Exit polls show that many voters supported President-elect Donald Trump because they believed his pledge to “fix the economy.” However, the economy he will inherit is well on the mend and some of the fixes he has proposed may result in serious damage.
Inflation is slowing and is near the Federal Reserve’s target of two percent. Hence, the Fed cut the lending rate one quarter point to a range of 4.5 to 4.75 percent Thursday. What remains high are prices. However, wages are on the rise and catching up. In addition, unemployment is low.
With that background, let’s take a look at some of Trump’s economic proposals and the effect they may have on your wallet.
Inflation
As mentioned above, inflation has already dropped to about 2.4 percent from a high of 9.1 percent in 2022. However, on the campaign trail, Trump said that if he was re-elected, “inflation will vanish completely”.
On the contrary, many economists caution that Trump’s plans could do the opposite. They contend that his proposals to enact tariffs on imported goods, cut taxes and launch mass deportations of migrant workers would skyrocket prices.
A letter signed by 16 Nobel Prize winning economists last June voiced a fear that Trump’s economic program will “reignite” inflation.
Taxes
During his first term, Trump’s signature legislative achievement was passage of the Tax Cuts and Jobs Act (TCJA) in 2017. Many TCJA provisions are scheduled to expire at the end of 2025. However, Trump has pledged to extend and make them permanent.
The greatest benefit of extending the TCJA would go to the highest one percent of income earners, according to research by the Tax Policy Center. That would mean a roughly $280,000 tax cut for those earning $ 5 million a year. At the same time, middle income earners would save about $1,000 in taxes.

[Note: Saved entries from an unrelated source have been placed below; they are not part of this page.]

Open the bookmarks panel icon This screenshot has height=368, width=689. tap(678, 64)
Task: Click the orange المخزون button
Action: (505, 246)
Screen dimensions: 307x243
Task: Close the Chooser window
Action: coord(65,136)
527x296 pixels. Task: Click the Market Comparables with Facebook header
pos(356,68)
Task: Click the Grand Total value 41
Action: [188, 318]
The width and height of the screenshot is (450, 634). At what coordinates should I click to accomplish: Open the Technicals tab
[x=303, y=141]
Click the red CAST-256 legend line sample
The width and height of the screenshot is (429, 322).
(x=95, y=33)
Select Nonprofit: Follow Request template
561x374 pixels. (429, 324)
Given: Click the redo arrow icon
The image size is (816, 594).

Trump does not want to stop there.
“If you vote for me, I’m going to reduce your taxes,” Trump said at a New York rally.
Republicans have regained control of the Senate and are likely to retain a small advantage in the House. As a result, there is nothing to stop Trump from following through on that pledge.
However, as with the TCJA, not all Americans will benefit equally from Trump’s new tax plans. In fact, research indicates that most will see a tax increase.
The wealthiest five percent of Americans will get a tax cut based on Trump’s proposals, according to the Institute on Taxation and Economic Policy. The remaining 95 percent of taxpayers would see their taxes rise.
Trump also wants to eliminate taxes on Social Security benefits, overtime pay and tips
Tariffs
The former and future president has proposed tariffs of 10 to 20 percent on goods from most foreign countries. However, he wants a 60 percent tariff on products manufactured in China and a 100 percent tariff on those from Mexico.
Major categories with high potential tariff exposure include automobiles, drugs for human and veterinary use, food and beverage, toys, furniture, clothes and household appliances.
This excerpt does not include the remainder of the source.